▶ **Given problem**: Recast the rows from the line that contains "960x540 pixels. Task: Open" through the line that contains "pos(214,353)", both included, as a JSON list of strings with one string per line and blank lines omitted. Leave the pictures out of the list, and include no other rows.

▶ **Records shown**:
==*==

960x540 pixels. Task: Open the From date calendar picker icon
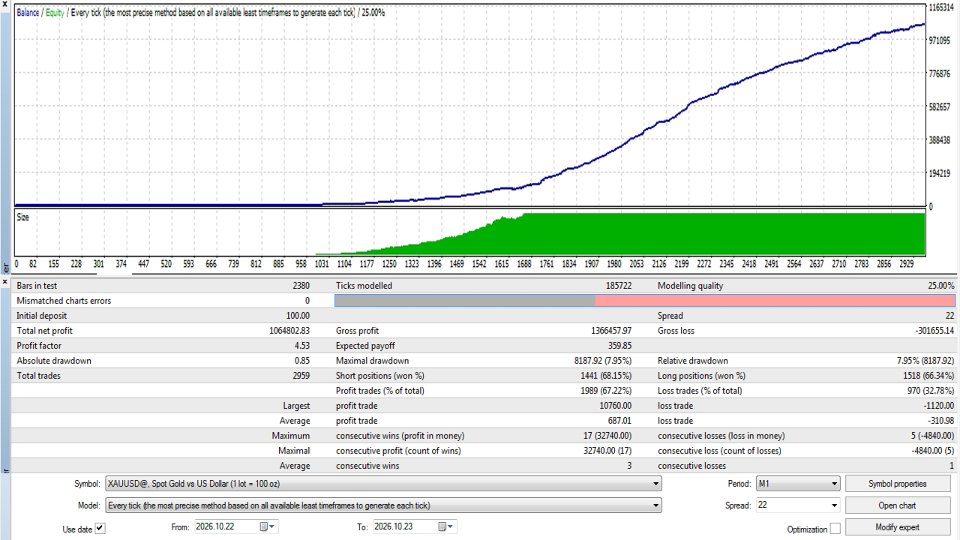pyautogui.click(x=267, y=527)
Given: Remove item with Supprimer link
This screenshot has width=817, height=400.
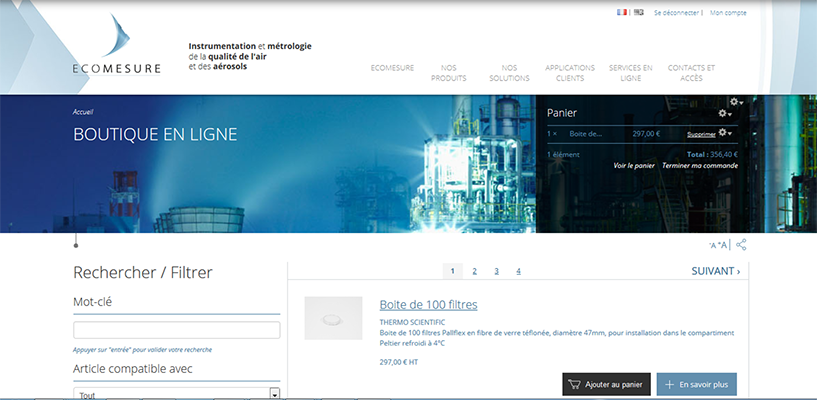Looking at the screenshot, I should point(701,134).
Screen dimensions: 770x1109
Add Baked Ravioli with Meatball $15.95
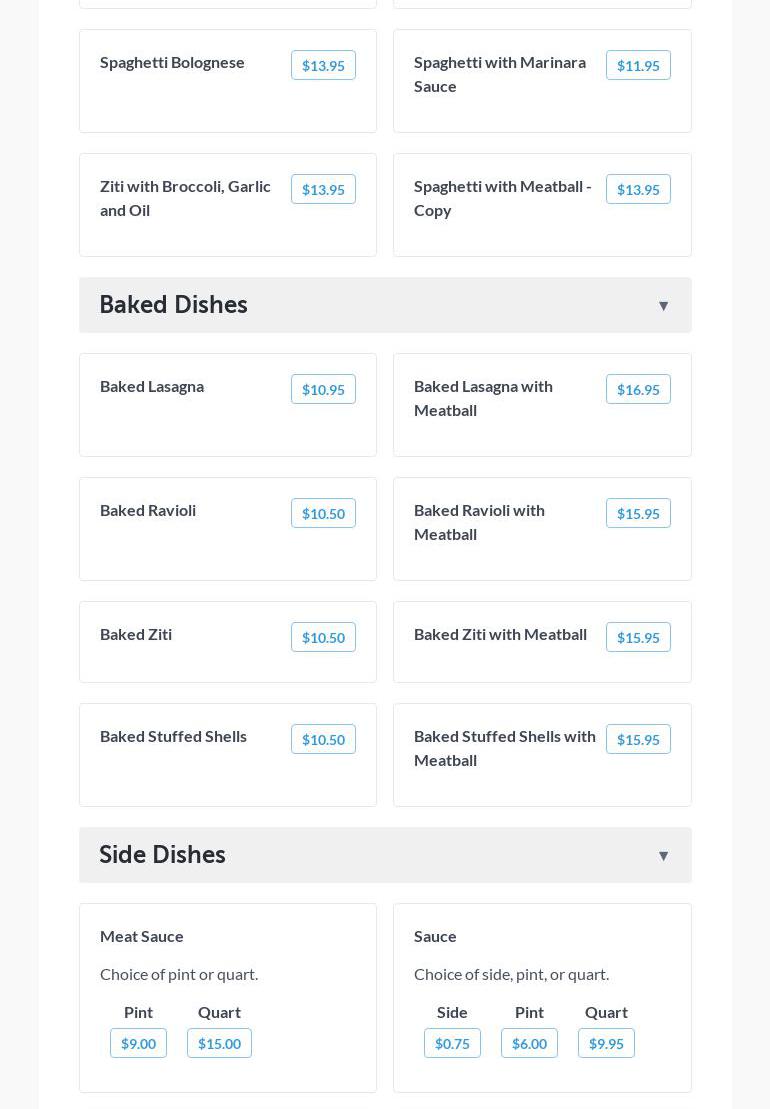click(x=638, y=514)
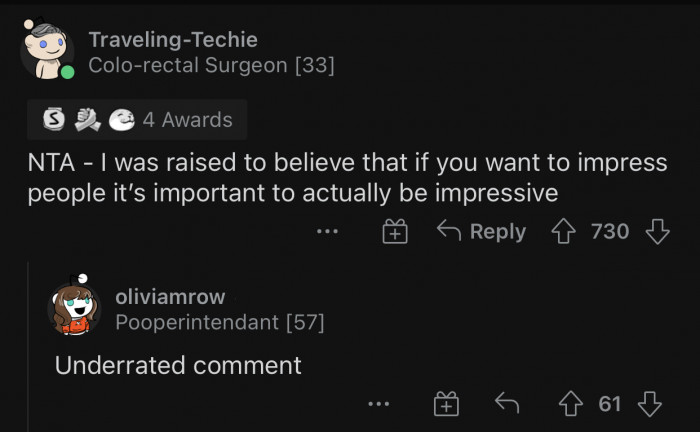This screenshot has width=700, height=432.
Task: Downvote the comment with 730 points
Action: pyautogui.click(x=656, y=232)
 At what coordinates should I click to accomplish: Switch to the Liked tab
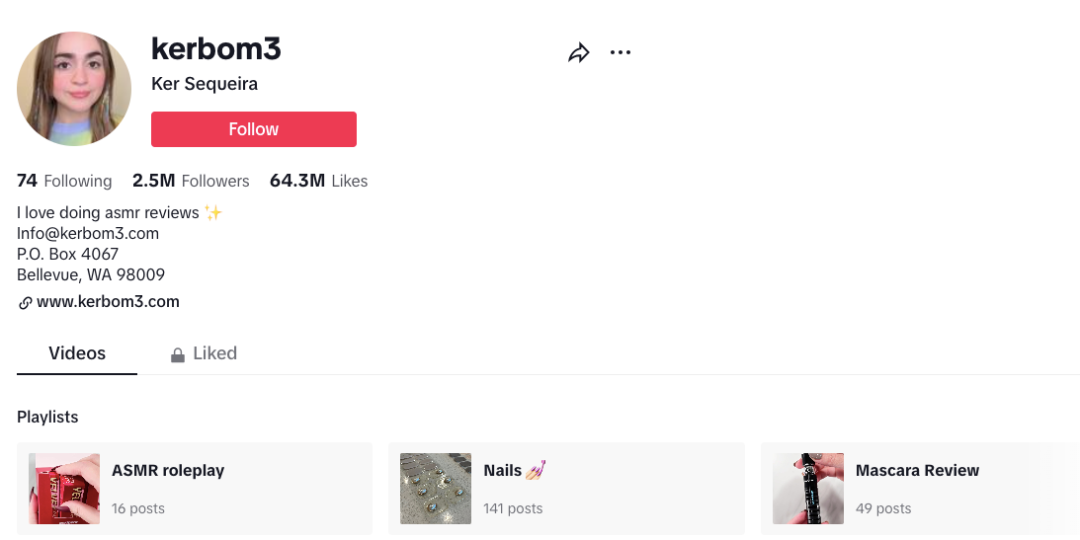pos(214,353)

==*==

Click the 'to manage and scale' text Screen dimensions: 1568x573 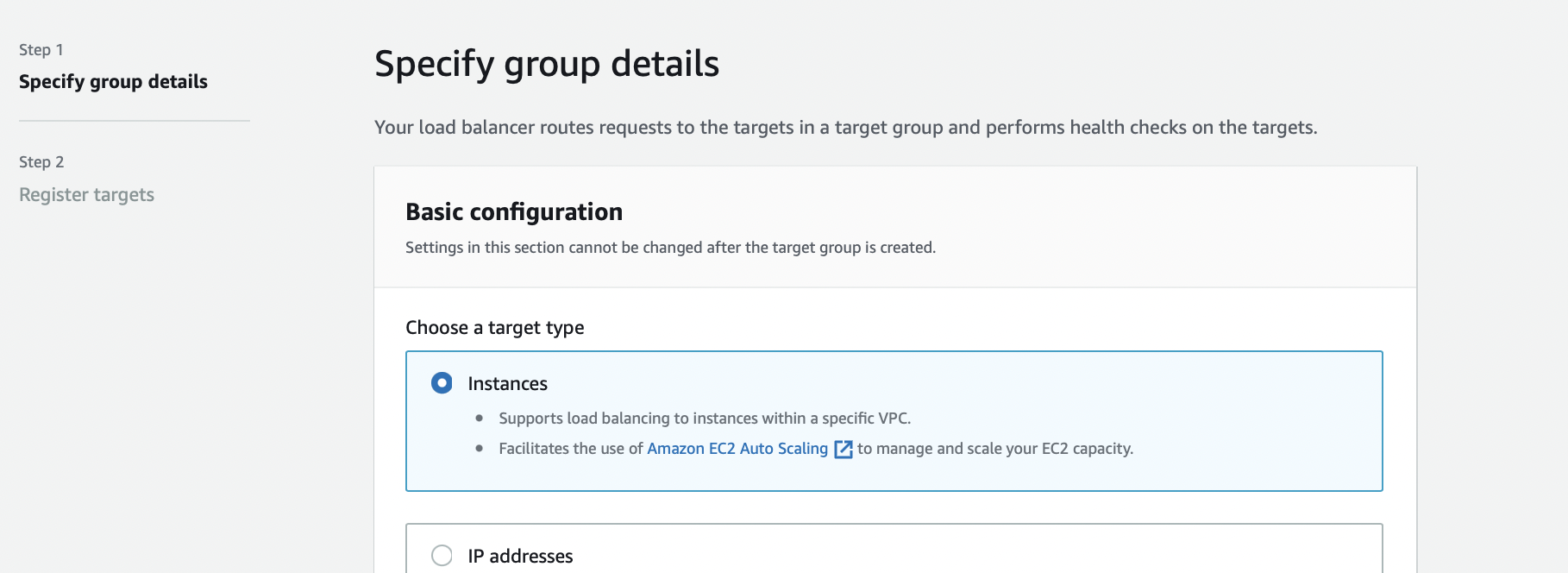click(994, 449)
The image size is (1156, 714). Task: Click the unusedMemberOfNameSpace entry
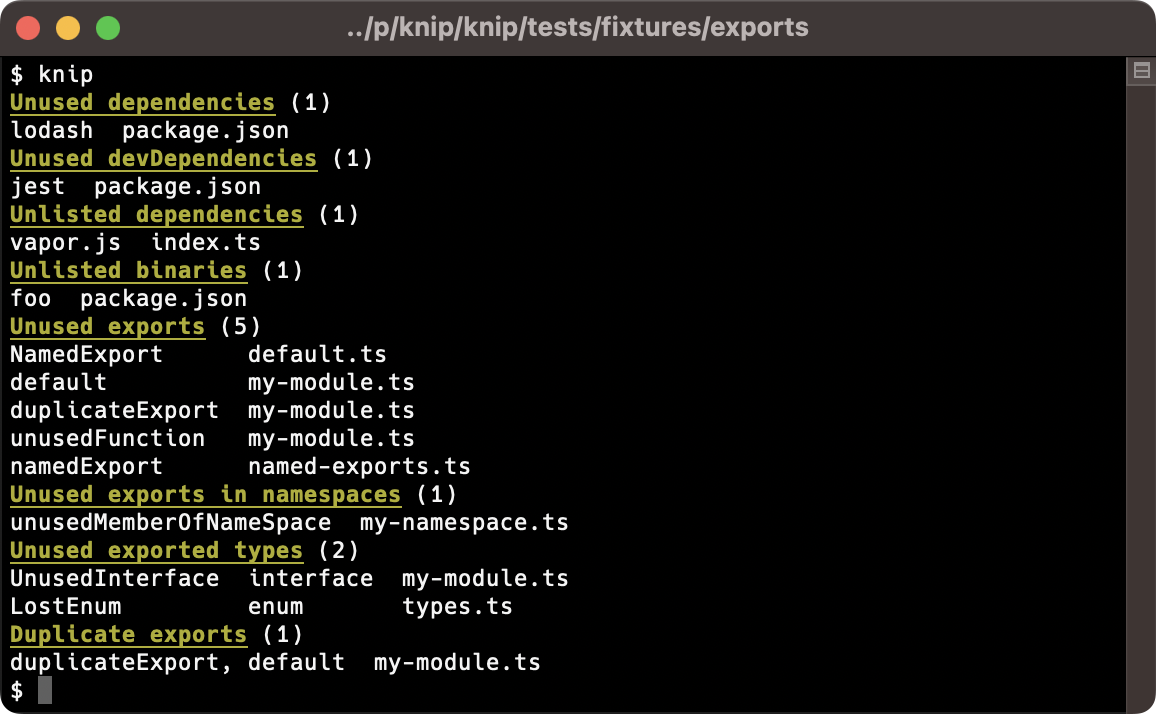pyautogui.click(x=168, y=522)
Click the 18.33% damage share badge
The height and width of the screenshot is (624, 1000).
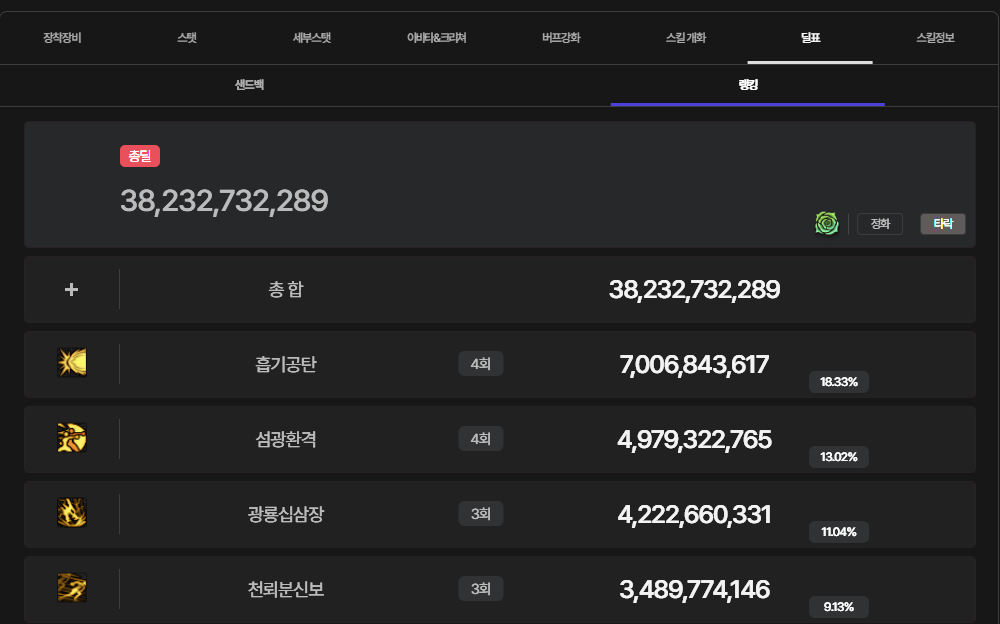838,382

==*==

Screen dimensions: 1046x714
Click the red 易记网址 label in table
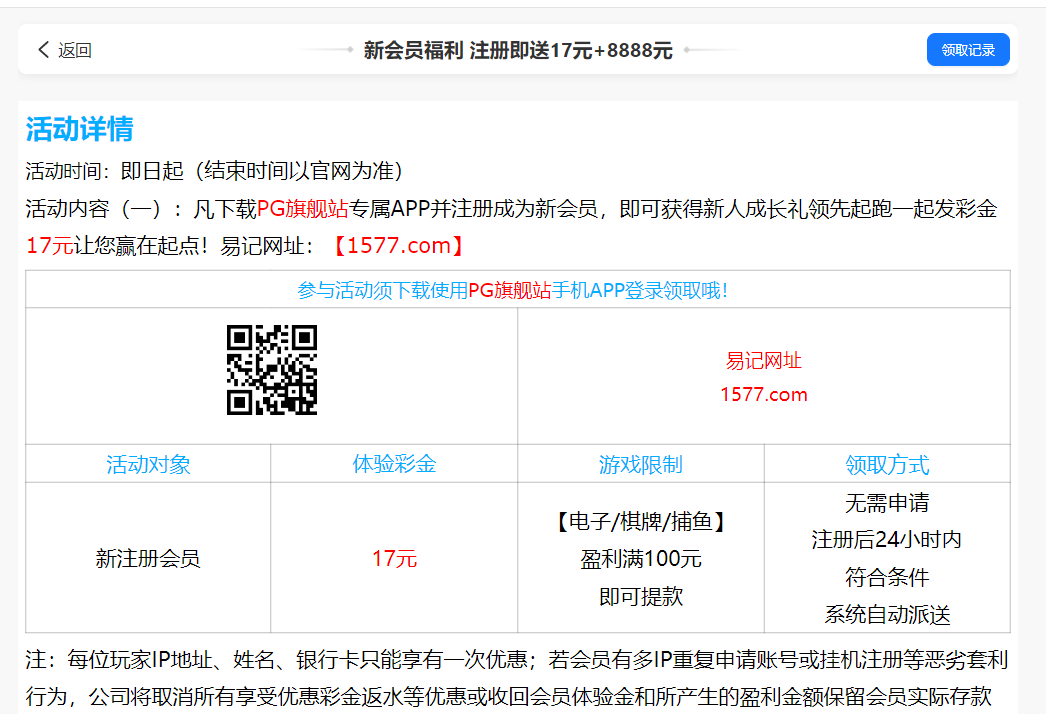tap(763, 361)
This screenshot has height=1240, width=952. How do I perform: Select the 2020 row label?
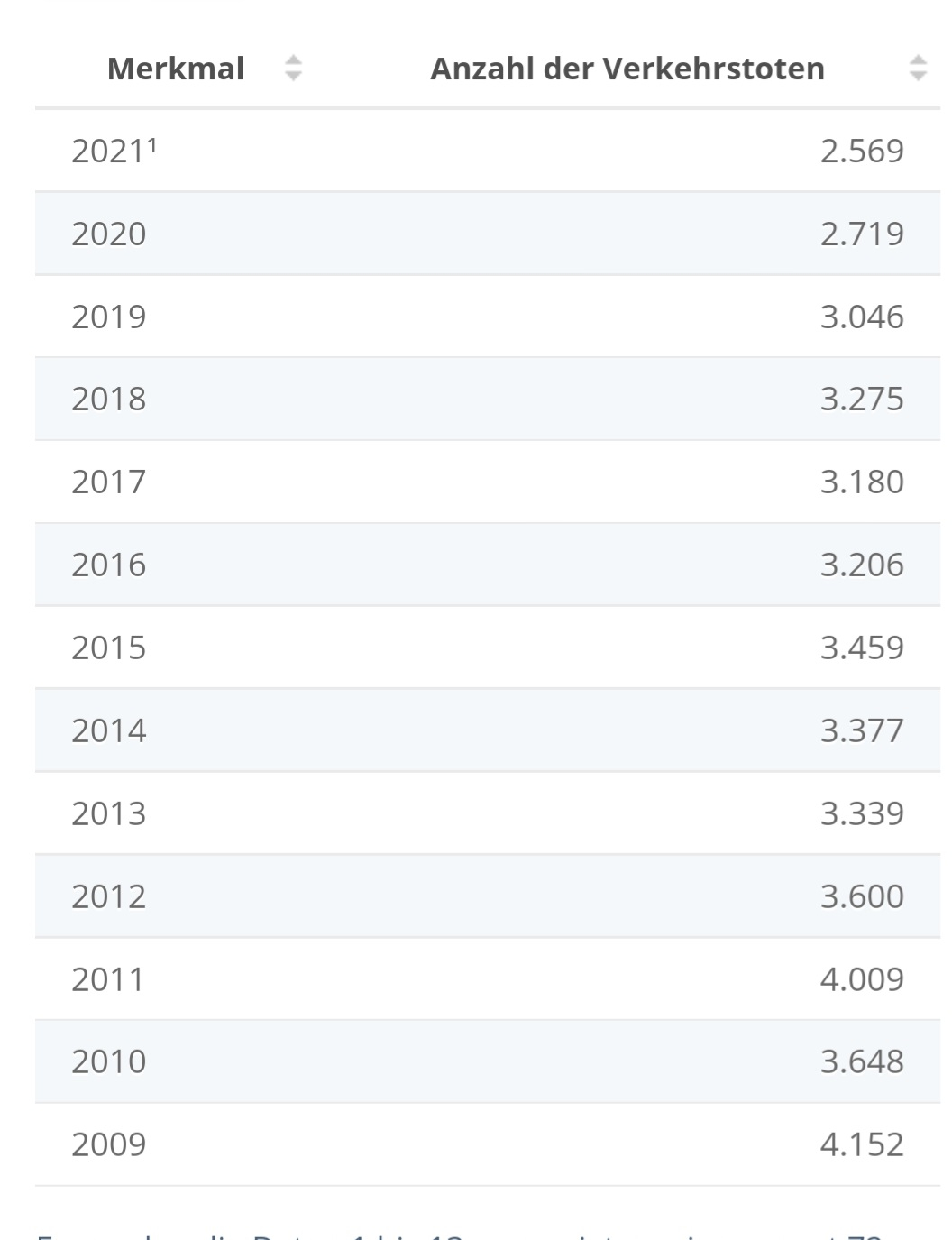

==*==

▶ **Result below**:
[
  "960x540 pixels. Task: Open the From date calendar picker icon",
  "pyautogui.click(x=267, y=527)",
  "Given: Remove item with Supprimer link",
  "This screenshot has width=817, height=400.",
  "Looking at the screenshot, I should point(701,134).",
  "Screen dimensions: 770x1109",
  "Add Baked Ravioli with Meatball $15.95",
  "click(x=638, y=514)",
  "This screenshot has width=700, height=432.",
  "Task: Downvote the comment with 730 points",
  "Action: pyautogui.click(x=656, y=232)",
  " At what coordinates should I click to accomplish: Switch to the Liked tab",
  "pos(214,353)"
]